The CLI also asks whether to symlink the skill or copy it. Symlinks mean you get updates automatically when the source changes, which is usually what you want for community-maintained skills.
What a Skill Looks Like
Skills are just markdown files with YAML frontmatter. Here's a minimal example:
---
name: React Native Build Recovery
description: Instructions for recovering from common React Native build failures
---
When a React Native build fails, try these approaches in order before escalating:
For iOS build failures, first clear derived data and reinstall pods:
`rm -rf ~/Library/Developer/Xcode/DerivedData && cd ios && pod install --repo-update`
For Android build failures, clean the Gradle cache:
`cd android && ./gradlew clean`
If Metro is running but the app won't connect, reset the bundler cache:
`npx react-native start --reset-cache`
The agent reads this skill and incorporates its instructions when relevant. If you ask the agent to fix a build error, it now has specific recovery steps to try rather than generic suggestions.
Skills for React Native Workflows
Here are some skills worth creating for React Native projects:
A navigation skill that describes your app's navigation structure. If you're using React Navigation, document your navigator hierarchy, screen names, and any deep linking configuration. When you ask the agent to add a new screen or fix a navigation bug, it knows where things live.
A state management skill for your chosen approach. Whether you're using Redux, Zustand, or React Query, document the patterns your team follows. Where do slices go? How do you structure async actions? What's the naming convention for selectors? This prevents the agent from generating code that technically works but doesn't match your codebase.

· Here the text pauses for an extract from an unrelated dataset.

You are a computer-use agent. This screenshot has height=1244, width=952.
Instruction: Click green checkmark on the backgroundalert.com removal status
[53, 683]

A native modules skill if your project bridges to native code. Document which native modules exist, what they do, and how to modify them. Agents can edit Swift and Kotlin, but they need context about your project's specific native layer to do it well.

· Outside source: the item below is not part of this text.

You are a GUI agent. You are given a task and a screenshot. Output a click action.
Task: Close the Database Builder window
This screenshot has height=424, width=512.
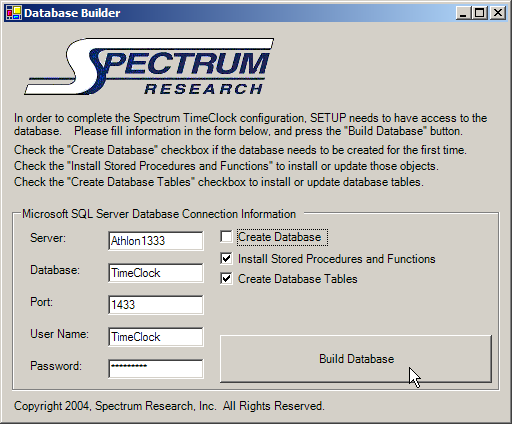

An environment skill describing your development setup. Which simulator or emulator to target, what environment variables to set, how to switch between staging and production APIs. The agent can then run commands with the right configuration without you specifying it every time.
Sharing Skills Across a Team
Since skills can be installed at project scope, they're great for encoding team knowledge. Put your skills in a skills/ directory in your repo (or use .claude/skills/ for Claude-specific ones), and anyone who clones the project gets the same context.
This is especially valuable for onboarding. New team members get an AI assistant that already knows how your project works, not just how React Native works in general. The alternative is writing extensive documentation that nobody reads.
You can also maintain a shared skills repo that multiple projects reference:
npx skills add your-org/react-native-skills
If your organization has common patterns across projects, centralize them. Update the skills repo and everyone gets the improvements next time they sync.
Combining with MCP Servers
Skills provide static context, the instructions an agent refers to when needed. For dynamic context, combine them with MCP (Model Context Protocol) servers. An Xcode MCP server gives the agent live access to build status and diagnostics. Skills tell the agent what to do with that information.
For example, a skill might say "when iOS builds fail with a signing error, check the team ID in the project settings." The MCP server provides the actual error. The agent combines both to diagnose and fix the issue without you explaining the context each time.
Managing Skills
List your installed skills with:
npx skills list
Update all symlinked skills:
npx skills update
Remove a skill you no longer need:
npx skills remove skill-name
The CLI handles the underlying complexity of different agents storing skills in different locations. You don't need to remember whether Cursor uses .cursor/skills/ or something else.
When to Write Your Own
Community skills are useful, but the biggest wins come from skills tailored to your project. Every time you find yourself explaining the same thing to an AI agent, consider writing it down as a skill instead.
That might be your project's error handling patterns, your testing conventions, your API client structure, or the weird Metro configuration issue that took you a day to figure out. The investment is small (it's just a markdown file) and the payoff compounds across every conversation with every team member.
Start with one or two skills for your biggest friction points and expand from there. The Skills library isn't about building an elaborate system. It's about not repeating yourself to a computer.